CDH-cookbook

Homework Solutions: Lesson 4: Milestone Lesson: Your First Program

In the past three lessons you have learned the necessary essentials to begin coding. These essentials provide you with a few fundamental skills that enable to you to write your first Python program. This tutorial is designed to have you put those skills to use by showing how to write the correct commands, in the proper order, for looping through and editing files.

Phase 1: Objectives, Program Design, and Workspace Setup

Before you begin to write any sort of code, it is essential that you set clear objectives. Pausing and stating what exactly you want to achieve, and gathering the tools needed to achieve it, will potentially save you hours of time. It is never wise to start writing a computer program without your goals understood and the tools readily available. This involves recording somewhere the following three things: what you are doing, how you are doing it, and your reasons for doing it.

What We are Doing?

Today we will be writing a program in Python that will go into a file directory, open and read each of the files in that directory, put a sentence into those files, and save and close them.

How We Will Do This?

As this is a repetitive task, we will be writing our code in the form of a ‘for loop’. We do this by building a simple program that uses the Python module ‘os’.The os module instructs Python in navigating your operating system, including your files and directories. This module is known as a ‘built-in’ module, which means that it is part of the copy of Python on your computer. Here is a link to the official Python documentation on this module. In this link you will see many headings in bold that look like os.chdir(), osgetcwd(), etc. These are the specific functions of the module (refer to Lesson 1 for an explanation of the layers of Python code).

Why Are We Doing This?

Navigating through multiple files and performing the same kind of action on each file is one of the most common tasks we do with our computers, and it is easily automated. Because it is straightforward, it is a good ‘first program’ to learn how to write, and it will make you use the concepts and skills taught in the first part of this course. You will be able to use the components of this program to write future programs for navigating and modifying your files.

Designing the Program Steps

Since we are writing a program from beginning to end, it is important to have a clear picture of each of the program’s steps. Developers often write these externally for reference, especially if their programs are complex and involve many s.

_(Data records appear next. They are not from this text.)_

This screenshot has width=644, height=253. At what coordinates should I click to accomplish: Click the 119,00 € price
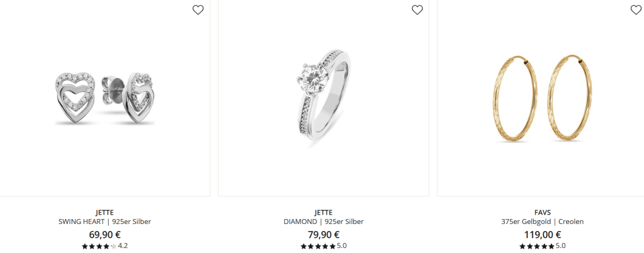pyautogui.click(x=543, y=235)
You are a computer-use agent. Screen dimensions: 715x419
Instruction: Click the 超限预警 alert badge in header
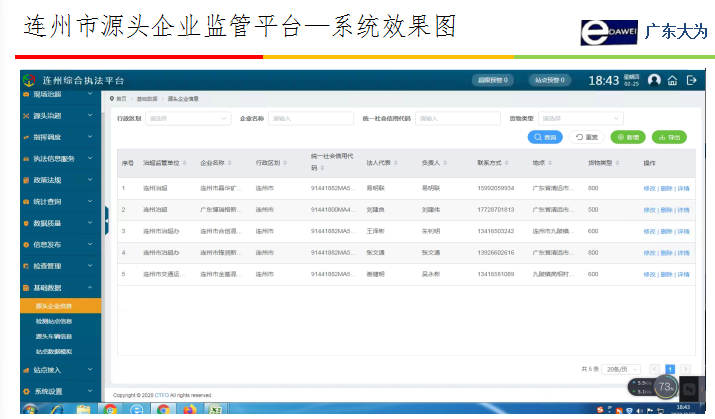click(x=494, y=80)
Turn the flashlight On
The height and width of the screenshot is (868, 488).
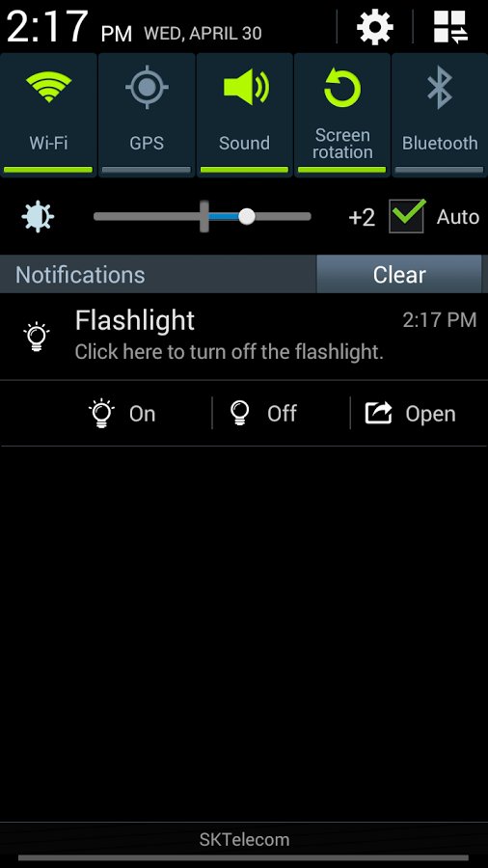point(122,414)
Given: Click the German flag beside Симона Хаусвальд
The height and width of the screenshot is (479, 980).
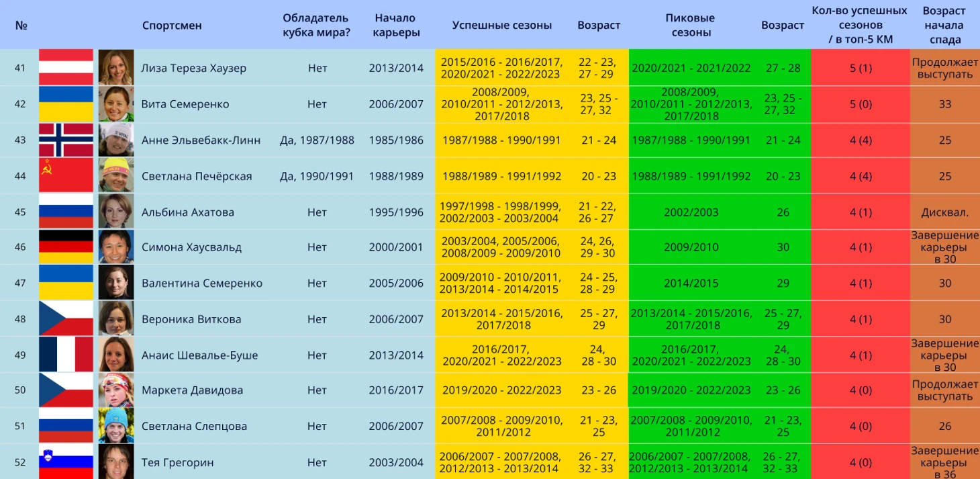Looking at the screenshot, I should coord(66,247).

It is good to get into this habit early in your journey of learning to code.

For each function, we list out the actions that that will take:

1. Identify and open the folder with our documents

2. Identify the documents inside the folder

3. Open a document

4. Insert a sentence inside the document

5. Save and close the document

6. Repeat steps 2-5 for the next document

7. Terminate when there are no more documents to open and edit

We can break up our actions into specific functions. This will help organise the code. Actions 1-3 will be our first function, ‘read_files’. Actions 4-6 will be our second function: ‘write_content’. Notice how each step is specific and granular. There is nothing left unsaid in our plan. Why is it so important to be this specific? It is because of an essential principle about computers: Computers do exactly what you tell them: no more, no less. Computers do not ‘read between the lines’. The faster you embrace the concept of designing specific and granular programs, the faster you will progress because you will not try to write programs that imply invisible steps that the computer cannot follow. Now that we have established our objectives and thought through the steps of our program, we need to set up our filesystem.

Curating Your Files

The first thing to do is to determine where to put the files that you want the program to modify. We will be using Jupyter Notebooks to write and run our code, and by default a Jupyter Notebook uses our Home directory as its working directory. It is simplest, then, to put our filesystem in our Home directory. Create an empty folder in your Home directory, and call it ‘file-looping’. This will be the folder that our program opens in step 1 above. In this folder put two empty text (.txt) files: these will be the files that our program will open and modify by inserting a sentence. You can call them and this folder whatever you like, but there are a couple of good principles for file naming which will make your life infinitely easier:

1. Use descriptive and unique names

2. Avoid spaces. Use capitalisation or special characters to visually separate out words.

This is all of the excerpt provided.